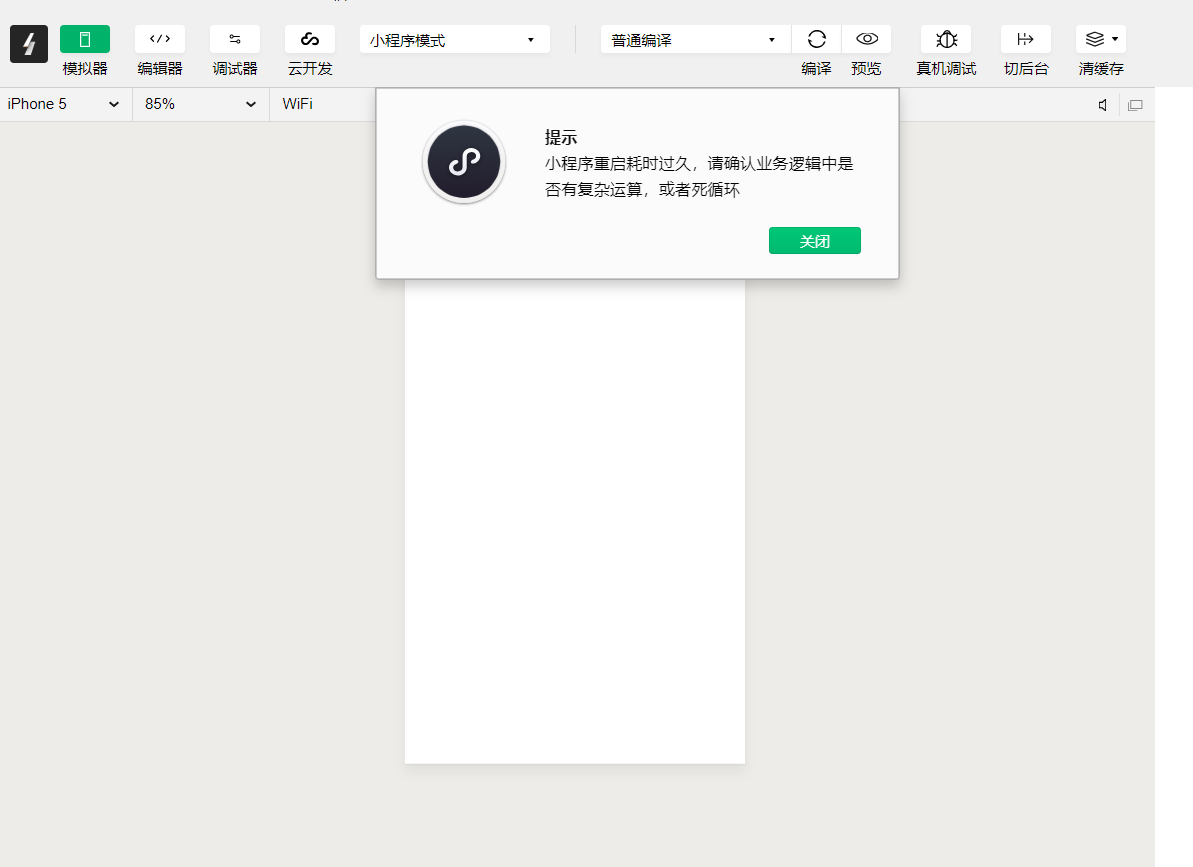Viewport: 1193px width, 867px height.
Task: Click the 预览 eye icon
Action: 867,40
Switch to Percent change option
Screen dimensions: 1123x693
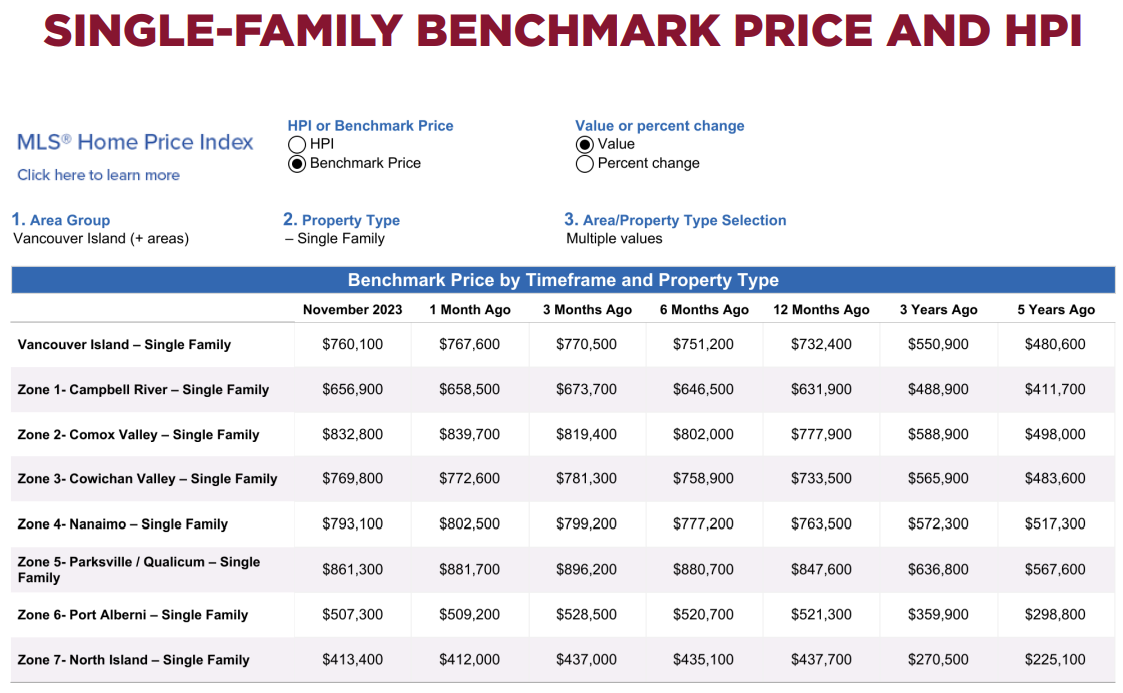pos(585,164)
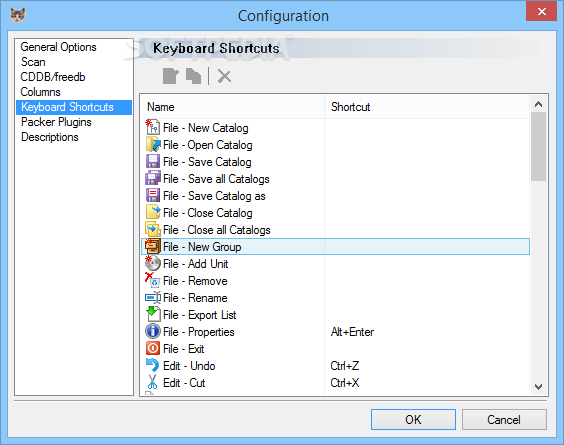
Task: Switch to the Packer Plugins page
Action: coord(56,122)
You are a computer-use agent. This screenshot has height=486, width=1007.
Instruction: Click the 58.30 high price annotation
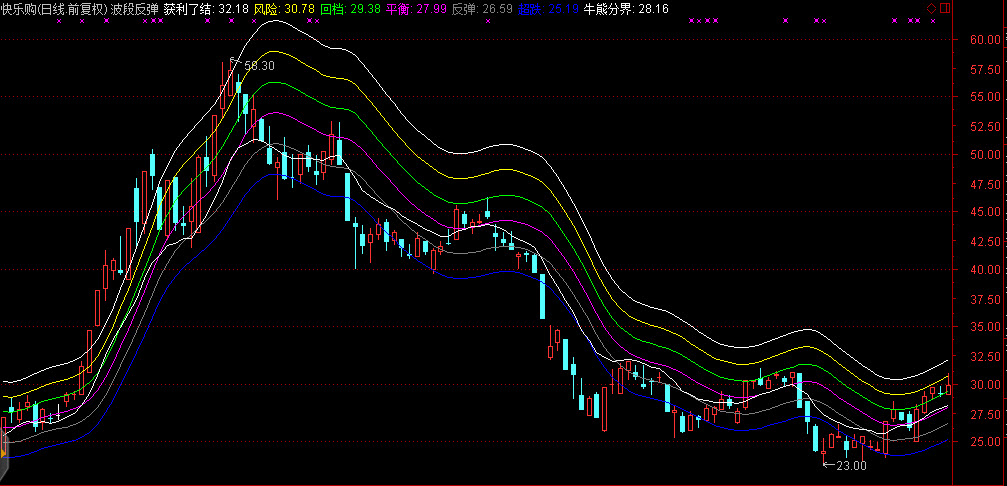click(259, 65)
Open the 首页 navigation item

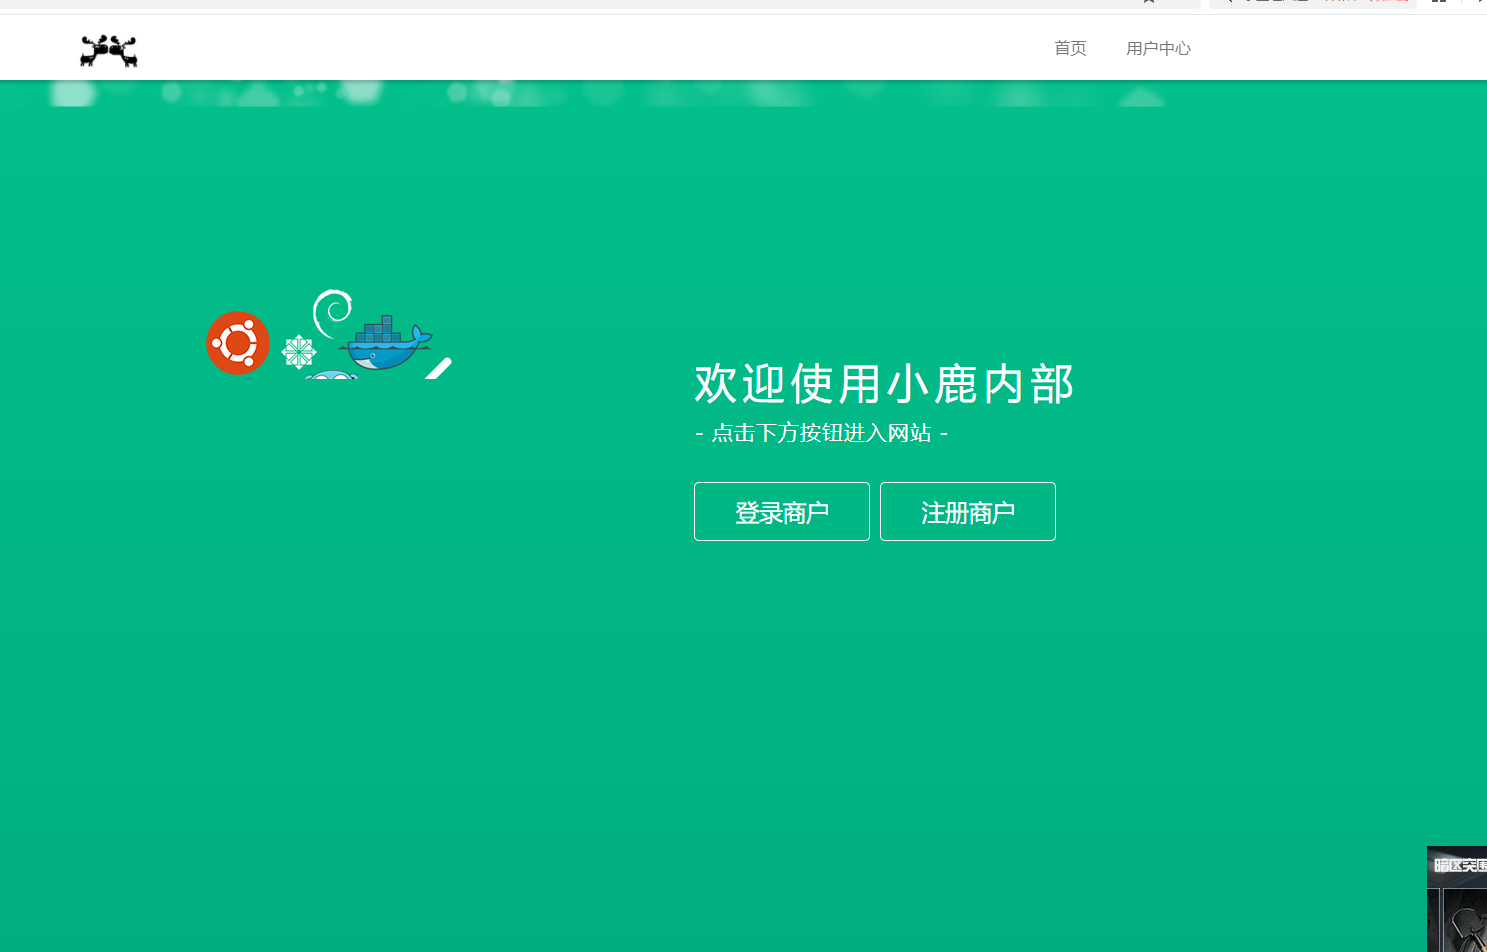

WHAT TO WORK ON
Here the lines from the one with "You are a computer-use" through the last line of the data above need to be repeated exactly, both included, and any picture omitted.

ANSWER FOR THE TASK
You are a computer-use agent. This screenshot has height=486, width=1007.
Instruction: Click the 58.30 high price annotation
click(259, 65)
Open the 首页 navigation item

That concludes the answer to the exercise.